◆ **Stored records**
:::::

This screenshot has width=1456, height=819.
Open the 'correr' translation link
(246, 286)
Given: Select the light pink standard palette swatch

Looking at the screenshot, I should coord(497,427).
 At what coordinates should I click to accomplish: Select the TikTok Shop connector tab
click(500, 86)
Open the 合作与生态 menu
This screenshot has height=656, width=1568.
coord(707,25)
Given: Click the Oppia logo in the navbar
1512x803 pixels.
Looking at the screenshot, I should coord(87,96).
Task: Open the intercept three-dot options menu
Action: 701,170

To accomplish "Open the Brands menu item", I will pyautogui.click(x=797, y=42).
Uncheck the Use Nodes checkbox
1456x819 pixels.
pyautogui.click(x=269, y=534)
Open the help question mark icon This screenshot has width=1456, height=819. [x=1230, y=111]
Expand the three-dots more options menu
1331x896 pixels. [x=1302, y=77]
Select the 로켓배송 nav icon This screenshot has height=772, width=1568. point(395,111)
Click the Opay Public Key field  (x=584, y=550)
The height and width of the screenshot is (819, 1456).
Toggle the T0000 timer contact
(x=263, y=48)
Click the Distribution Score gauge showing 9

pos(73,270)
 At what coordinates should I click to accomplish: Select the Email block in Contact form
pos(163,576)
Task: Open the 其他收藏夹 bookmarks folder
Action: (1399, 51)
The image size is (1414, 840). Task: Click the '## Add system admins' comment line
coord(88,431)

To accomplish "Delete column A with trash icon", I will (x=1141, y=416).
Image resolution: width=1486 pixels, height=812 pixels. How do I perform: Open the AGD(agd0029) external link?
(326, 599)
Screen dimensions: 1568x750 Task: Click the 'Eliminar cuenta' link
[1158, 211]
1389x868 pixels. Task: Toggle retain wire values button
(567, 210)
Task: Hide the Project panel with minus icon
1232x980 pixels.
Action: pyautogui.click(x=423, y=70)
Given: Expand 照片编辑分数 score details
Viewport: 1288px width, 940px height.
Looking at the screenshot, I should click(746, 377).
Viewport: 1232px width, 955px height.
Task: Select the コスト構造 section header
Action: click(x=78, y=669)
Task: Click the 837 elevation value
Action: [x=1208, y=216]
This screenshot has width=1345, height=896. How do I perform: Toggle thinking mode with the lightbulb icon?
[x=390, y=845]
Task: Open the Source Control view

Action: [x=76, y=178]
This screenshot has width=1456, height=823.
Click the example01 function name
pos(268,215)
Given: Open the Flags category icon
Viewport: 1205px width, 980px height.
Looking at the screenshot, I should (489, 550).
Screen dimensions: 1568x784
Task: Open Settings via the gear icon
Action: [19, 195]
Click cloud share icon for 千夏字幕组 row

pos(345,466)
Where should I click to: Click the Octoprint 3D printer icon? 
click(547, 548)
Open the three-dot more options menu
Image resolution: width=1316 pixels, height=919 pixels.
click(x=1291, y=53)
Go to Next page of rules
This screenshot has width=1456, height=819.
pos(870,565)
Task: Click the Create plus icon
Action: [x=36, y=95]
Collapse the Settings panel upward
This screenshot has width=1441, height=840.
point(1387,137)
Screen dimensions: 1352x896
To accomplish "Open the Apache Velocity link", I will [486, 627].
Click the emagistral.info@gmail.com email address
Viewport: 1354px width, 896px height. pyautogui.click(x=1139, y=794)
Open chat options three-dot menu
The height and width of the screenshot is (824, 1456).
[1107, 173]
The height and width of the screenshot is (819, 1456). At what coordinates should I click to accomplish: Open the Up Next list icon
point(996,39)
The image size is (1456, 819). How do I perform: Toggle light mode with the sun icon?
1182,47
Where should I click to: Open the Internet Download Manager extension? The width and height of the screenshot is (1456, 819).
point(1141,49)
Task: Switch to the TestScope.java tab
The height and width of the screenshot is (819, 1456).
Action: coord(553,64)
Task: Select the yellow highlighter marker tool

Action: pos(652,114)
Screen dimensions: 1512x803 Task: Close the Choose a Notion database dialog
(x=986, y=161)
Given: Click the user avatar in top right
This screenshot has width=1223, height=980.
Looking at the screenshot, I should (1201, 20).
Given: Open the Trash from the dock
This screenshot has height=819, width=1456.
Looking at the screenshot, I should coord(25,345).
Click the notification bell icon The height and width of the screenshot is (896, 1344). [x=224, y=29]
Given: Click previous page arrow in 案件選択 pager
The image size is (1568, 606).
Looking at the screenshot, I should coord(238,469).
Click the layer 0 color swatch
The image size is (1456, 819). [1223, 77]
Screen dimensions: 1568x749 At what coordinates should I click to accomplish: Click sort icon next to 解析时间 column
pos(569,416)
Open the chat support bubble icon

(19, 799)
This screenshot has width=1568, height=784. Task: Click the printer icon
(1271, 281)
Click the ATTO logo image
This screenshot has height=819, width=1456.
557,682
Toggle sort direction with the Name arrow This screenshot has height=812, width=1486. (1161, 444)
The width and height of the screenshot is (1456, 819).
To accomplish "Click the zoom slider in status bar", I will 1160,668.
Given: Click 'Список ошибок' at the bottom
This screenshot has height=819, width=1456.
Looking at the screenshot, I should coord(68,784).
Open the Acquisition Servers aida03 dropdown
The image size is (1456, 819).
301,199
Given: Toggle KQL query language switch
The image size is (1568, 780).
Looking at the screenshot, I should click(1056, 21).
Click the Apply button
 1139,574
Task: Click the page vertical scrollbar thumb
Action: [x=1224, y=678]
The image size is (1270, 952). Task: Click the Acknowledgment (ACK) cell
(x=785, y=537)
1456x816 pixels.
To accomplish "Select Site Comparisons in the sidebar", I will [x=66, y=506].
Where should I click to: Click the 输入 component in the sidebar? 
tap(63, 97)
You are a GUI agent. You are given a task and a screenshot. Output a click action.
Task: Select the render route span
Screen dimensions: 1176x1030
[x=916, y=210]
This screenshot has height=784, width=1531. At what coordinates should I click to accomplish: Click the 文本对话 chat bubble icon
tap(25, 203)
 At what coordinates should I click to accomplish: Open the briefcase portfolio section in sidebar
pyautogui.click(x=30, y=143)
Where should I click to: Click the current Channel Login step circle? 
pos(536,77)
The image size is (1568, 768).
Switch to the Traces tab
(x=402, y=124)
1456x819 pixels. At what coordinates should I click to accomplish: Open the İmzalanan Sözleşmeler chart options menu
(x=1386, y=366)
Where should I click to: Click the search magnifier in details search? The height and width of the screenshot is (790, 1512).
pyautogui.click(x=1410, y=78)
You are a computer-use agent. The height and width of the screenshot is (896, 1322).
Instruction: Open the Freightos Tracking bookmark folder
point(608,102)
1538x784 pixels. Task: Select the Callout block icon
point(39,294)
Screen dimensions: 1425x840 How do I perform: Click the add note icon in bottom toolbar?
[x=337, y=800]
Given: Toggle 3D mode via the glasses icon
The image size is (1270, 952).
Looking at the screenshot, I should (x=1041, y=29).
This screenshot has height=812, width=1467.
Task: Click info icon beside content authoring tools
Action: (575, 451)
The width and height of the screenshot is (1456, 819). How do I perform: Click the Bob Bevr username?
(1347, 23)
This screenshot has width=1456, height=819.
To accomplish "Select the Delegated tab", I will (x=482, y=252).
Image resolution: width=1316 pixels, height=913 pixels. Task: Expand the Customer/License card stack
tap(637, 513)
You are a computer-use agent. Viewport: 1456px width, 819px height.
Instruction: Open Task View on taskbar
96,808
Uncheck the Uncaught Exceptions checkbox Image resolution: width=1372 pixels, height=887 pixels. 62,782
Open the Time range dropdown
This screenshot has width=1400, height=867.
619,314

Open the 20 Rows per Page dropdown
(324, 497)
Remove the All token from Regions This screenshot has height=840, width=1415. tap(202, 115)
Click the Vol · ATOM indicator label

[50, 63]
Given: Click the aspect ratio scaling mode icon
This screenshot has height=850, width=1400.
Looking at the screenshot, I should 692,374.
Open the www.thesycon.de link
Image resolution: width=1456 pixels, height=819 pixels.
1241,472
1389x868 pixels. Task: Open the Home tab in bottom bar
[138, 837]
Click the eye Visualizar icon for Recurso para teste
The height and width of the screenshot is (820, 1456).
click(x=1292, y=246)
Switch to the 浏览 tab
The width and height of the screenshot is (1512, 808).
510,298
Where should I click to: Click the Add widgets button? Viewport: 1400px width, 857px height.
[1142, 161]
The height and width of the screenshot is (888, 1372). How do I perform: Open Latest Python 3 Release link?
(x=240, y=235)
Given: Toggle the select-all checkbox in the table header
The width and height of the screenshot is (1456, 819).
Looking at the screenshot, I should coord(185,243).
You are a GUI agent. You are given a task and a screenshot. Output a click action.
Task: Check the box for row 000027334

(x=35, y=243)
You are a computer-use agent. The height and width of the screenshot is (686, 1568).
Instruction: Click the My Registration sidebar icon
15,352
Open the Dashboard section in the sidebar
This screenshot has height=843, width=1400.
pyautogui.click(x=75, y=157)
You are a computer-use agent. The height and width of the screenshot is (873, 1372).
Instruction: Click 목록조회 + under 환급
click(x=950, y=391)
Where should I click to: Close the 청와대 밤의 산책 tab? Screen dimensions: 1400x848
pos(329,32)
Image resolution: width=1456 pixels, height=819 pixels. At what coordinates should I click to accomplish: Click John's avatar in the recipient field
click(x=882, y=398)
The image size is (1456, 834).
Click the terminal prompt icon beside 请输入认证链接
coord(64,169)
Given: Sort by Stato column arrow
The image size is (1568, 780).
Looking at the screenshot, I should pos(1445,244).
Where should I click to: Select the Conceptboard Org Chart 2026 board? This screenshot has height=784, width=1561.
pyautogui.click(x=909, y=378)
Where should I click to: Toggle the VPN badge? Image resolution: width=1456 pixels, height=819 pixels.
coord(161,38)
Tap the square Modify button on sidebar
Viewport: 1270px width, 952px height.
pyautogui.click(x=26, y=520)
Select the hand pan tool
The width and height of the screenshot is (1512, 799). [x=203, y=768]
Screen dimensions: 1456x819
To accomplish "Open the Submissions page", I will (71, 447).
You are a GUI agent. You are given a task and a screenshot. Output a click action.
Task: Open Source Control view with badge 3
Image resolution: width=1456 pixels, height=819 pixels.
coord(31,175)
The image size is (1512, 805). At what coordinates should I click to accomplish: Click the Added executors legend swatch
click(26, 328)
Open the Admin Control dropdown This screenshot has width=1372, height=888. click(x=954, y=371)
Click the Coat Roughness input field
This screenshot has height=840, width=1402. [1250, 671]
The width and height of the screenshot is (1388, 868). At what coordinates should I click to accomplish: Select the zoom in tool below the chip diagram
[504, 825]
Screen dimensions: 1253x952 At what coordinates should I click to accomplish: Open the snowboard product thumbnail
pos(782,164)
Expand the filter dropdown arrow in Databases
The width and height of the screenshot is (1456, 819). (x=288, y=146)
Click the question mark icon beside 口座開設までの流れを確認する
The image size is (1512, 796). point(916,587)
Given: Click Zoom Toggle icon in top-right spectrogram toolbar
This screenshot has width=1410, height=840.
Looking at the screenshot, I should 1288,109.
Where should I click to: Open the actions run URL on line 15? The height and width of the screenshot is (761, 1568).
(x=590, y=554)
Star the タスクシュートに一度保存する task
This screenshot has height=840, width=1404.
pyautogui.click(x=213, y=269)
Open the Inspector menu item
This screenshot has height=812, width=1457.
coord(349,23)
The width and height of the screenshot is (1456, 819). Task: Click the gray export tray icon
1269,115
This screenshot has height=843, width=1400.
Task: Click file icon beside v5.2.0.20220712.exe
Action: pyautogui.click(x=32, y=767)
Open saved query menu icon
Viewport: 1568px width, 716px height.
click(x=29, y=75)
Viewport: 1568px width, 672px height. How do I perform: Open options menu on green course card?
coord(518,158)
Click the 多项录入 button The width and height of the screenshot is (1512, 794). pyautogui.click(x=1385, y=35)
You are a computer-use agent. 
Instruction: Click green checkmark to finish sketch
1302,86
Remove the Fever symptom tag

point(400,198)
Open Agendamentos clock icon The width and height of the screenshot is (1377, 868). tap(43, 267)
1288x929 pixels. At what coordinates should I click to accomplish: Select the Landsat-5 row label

:::::

◆ **TASK GOAL**
A word-for-word copy of the lines above from the one with "This screenshot has height=656, width=1568." through the one with "Given: Expand 照片编辑分数 score details", inclusive, is the only output wanted.

◆ **RESULT OF THIS EXERCISE**
This screenshot has height=656, width=1568.
coord(707,25)
Given: Click the Oppia logo in the navbar
1512x803 pixels.
Looking at the screenshot, I should coord(87,96).
Task: Open the intercept three-dot options menu
Action: 701,170

To accomplish "Open the Brands menu item", I will pyautogui.click(x=797, y=42).
Uncheck the Use Nodes checkbox
1456x819 pixels.
pyautogui.click(x=269, y=534)
Open the help question mark icon This screenshot has width=1456, height=819. [x=1230, y=111]
Expand the three-dots more options menu
1331x896 pixels. [x=1302, y=77]
Select the 로켓배송 nav icon This screenshot has height=772, width=1568. point(395,111)
Click the Opay Public Key field  (x=584, y=550)
The height and width of the screenshot is (819, 1456).
Toggle the T0000 timer contact
(x=263, y=48)
Click the Distribution Score gauge showing 9

pos(73,270)
 At what coordinates should I click to accomplish: Select the Email block in Contact form
pos(163,576)
Task: Open the 其他收藏夹 bookmarks folder
Action: (1399, 51)
The image size is (1414, 840). Task: Click the '## Add system admins' comment line
coord(88,431)

To accomplish "Delete column A with trash icon", I will (x=1141, y=416).
Image resolution: width=1486 pixels, height=812 pixels. How do I perform: Open the AGD(agd0029) external link?
(326, 599)
Screen dimensions: 1568x750 Task: Click the 'Eliminar cuenta' link
[1158, 211]
1389x868 pixels. Task: Toggle retain wire values button
(567, 210)
Task: Hide the Project panel with minus icon
1232x980 pixels.
Action: pyautogui.click(x=423, y=70)
Given: Expand 照片编辑分数 score details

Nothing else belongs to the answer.